Home / Technology / Turing Award Winner Yann LeCun Quits Meta, Seeks Funding for New AI Venture
Turing Award Winner Yann LeCun Quits Meta, Seeks Funding for New AI Venture
11 Nov
Summary
- Yann LeCun, Meta's chief AI scientist, plans to leave the company
- LeCun is in talks to raise funds for a new AI startup
- Meta's CEO Mark Zuckerberg is overhauling the company's AI operations

In a significant development, Yann LeCun, Meta's chief artificial intelligence scientist and a Turing Award winner, is planning to leave the social media giant in the coming months to found his own startup. This move comes as Meta's founder, Mark Zuckerberg, seeks to radically overhaul the company's AI operations.
LeCun, who has headed Meta's Fundamental AI Research Lab (Fair) since 2013, is now reporting to Alexandr Wang, the 28-year-old founder of data-labeling startup Scale AI, whom Zuckerberg hired to lead a new "superintelligence" team at Meta. This shift in leadership reflects Zuckerberg's pivot away from the longer-term research work of Fair to focus on more rapidly rolling out AI models and products, as he believes Meta has fallen behind the competition.
Within Meta, Zuckerberg has also personally handpicked an exclusive team, called TBD Lab, to propel the development of the next iteration of its large language models, luring staff from rivals such as OpenAI and Google with lucrative pay packages.
LeCun, however, has long argued that the large language models that Zuckerberg has prioritized are "useful" but will never be able to reason and plan like humans.
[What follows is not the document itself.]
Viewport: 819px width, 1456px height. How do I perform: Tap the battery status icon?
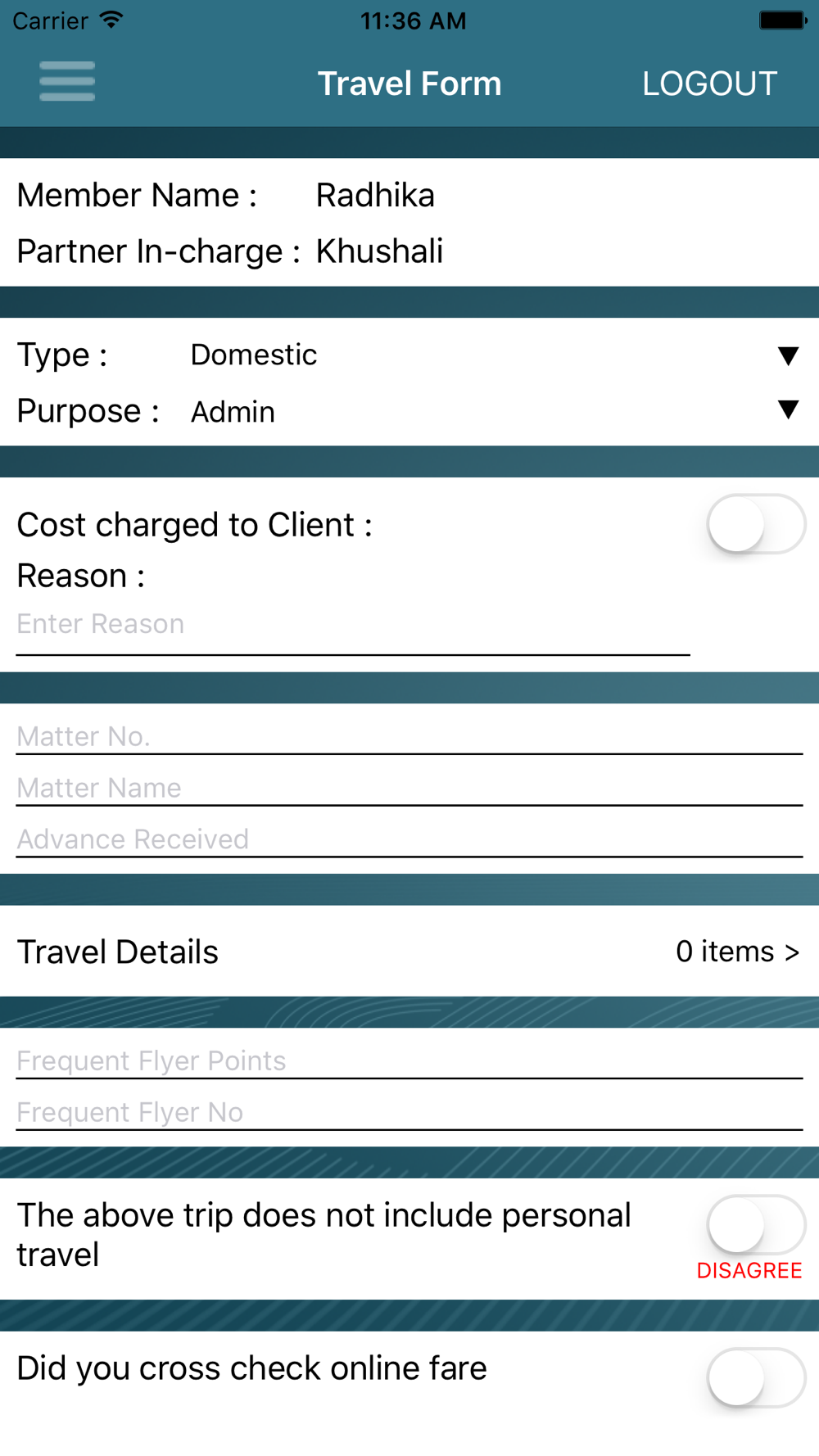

Instead, he has focused on developing an entirely new generation of AI systems that he hopes will power machines with human-level intelligence, known as "world models."
As LeCun prepares to depart, Meta's AI strategy continues to evolve, with the company facing pressure from Wall Street to show that its multibillion-dollar investment in becoming an "AI leader" will pay off and boost revenue.